Jorge was not in the building at the time. He had left the prior evening and would not return again until Tuesday evening.

Nor was the director of nursing, Maria Castro, there. She had ridden out the storm at the building then left that Monday afternoon and did not return until Wednesday, when the place was a crime scene.

While away, Carballo and Castro monitored the conditions through phone calls and the group messaging app with staff, according to their depositions, which were taken in March 2018.

A natural disaster quickly became an internal disaster.
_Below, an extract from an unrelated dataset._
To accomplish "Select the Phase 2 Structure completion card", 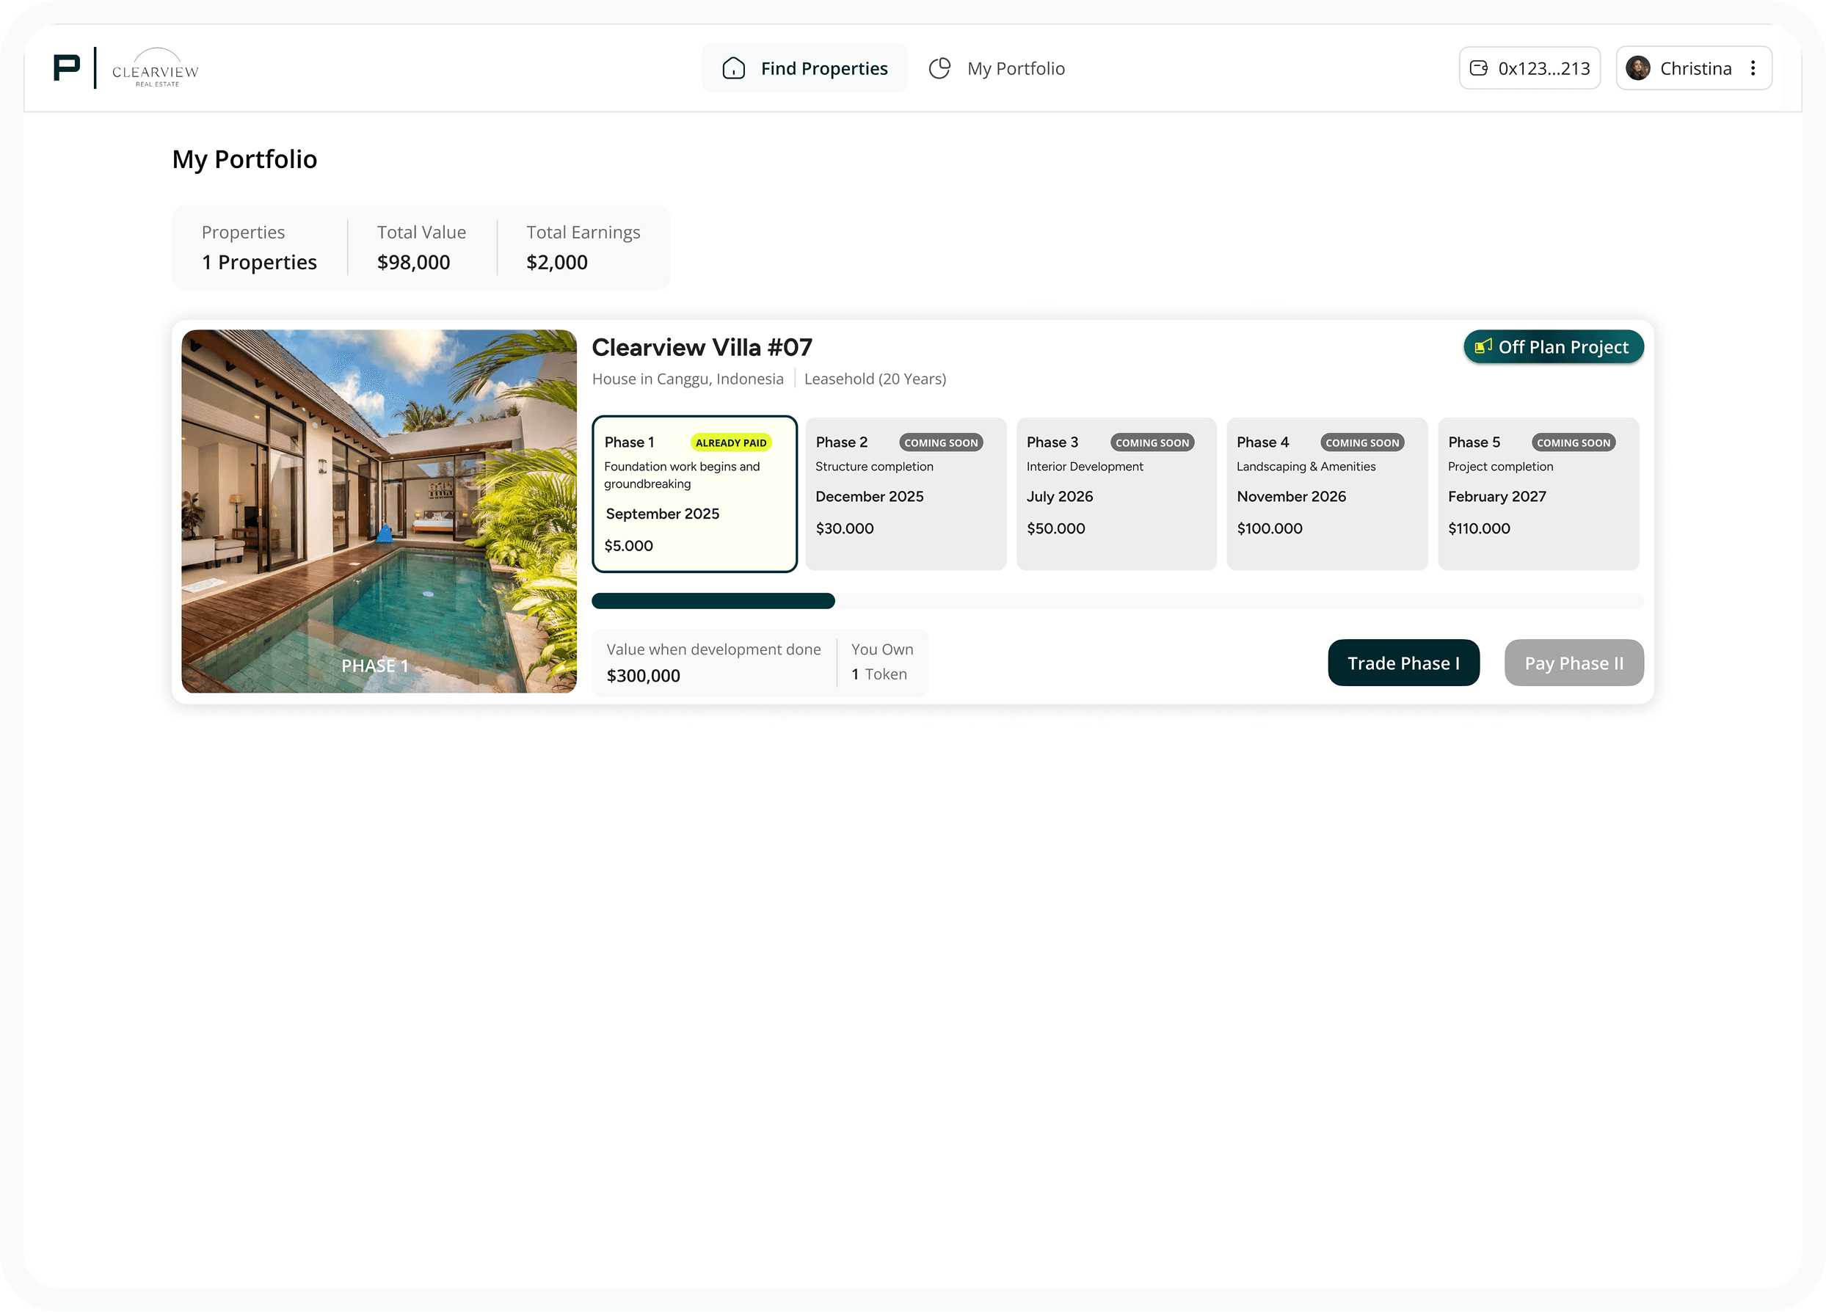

Around lunchtime Tuesday, paramedics came for 93-year-old Carlos Canal, who had a fever and was short of breath. He suffered from heart disease, dementia, pneumonia and other ailments and was hospitalized. He died a week later — of the heat, according to the Broward County medical examiner.

That same afternoon, a nurse wrote in a WhatsApp conversation: “Good morning, team. We continue without A/C and ice. Maybe we could buy ice somewhere for the residents? They had a difficult night.”

Jorge Carballo, the nursing home’s chief administrator and the person ultimately responsible for the residents’ safety, testified he never even talked with the nursing home staff about evacuating the 141 residents.

“It was always in the back of my mind, but I never discussed it,” he told attorneys for the state, claiming there was no need because the ambient temperature never exceeded 80 degrees, which is one degree lower than the federal limit.

Rescue crews who later descended on the facility, however, described it as a cauldron.

Crime scene photos of hand-held gauges show ambient temperatures of 95 and 96 degrees and even 100 degrees in one resident’s room. The room was festooned with flowers and a colorful balloon that says “Mom.”

Nurses Althia Meggie and Tamika Miller showed up Tuesday to work the overnight shift.

Meggie, then 34, had worked for Hollywood Hills for less than three months and, in that time, had been on duty for a total of only about 10 days. In the past three weeks, she hadn’t had a shift.

Miller, then 29, had worked the prior night, but she, too, was on the schedule only periodically.

They were assigned to tend to the medical needs of some 50 residents on the top floor.

Assisting the nurses on that floor were three aides who were responsible for helping people bathe, get dressed and eat, according to attorney Khurrum Basir Wahid, who represented Meggie.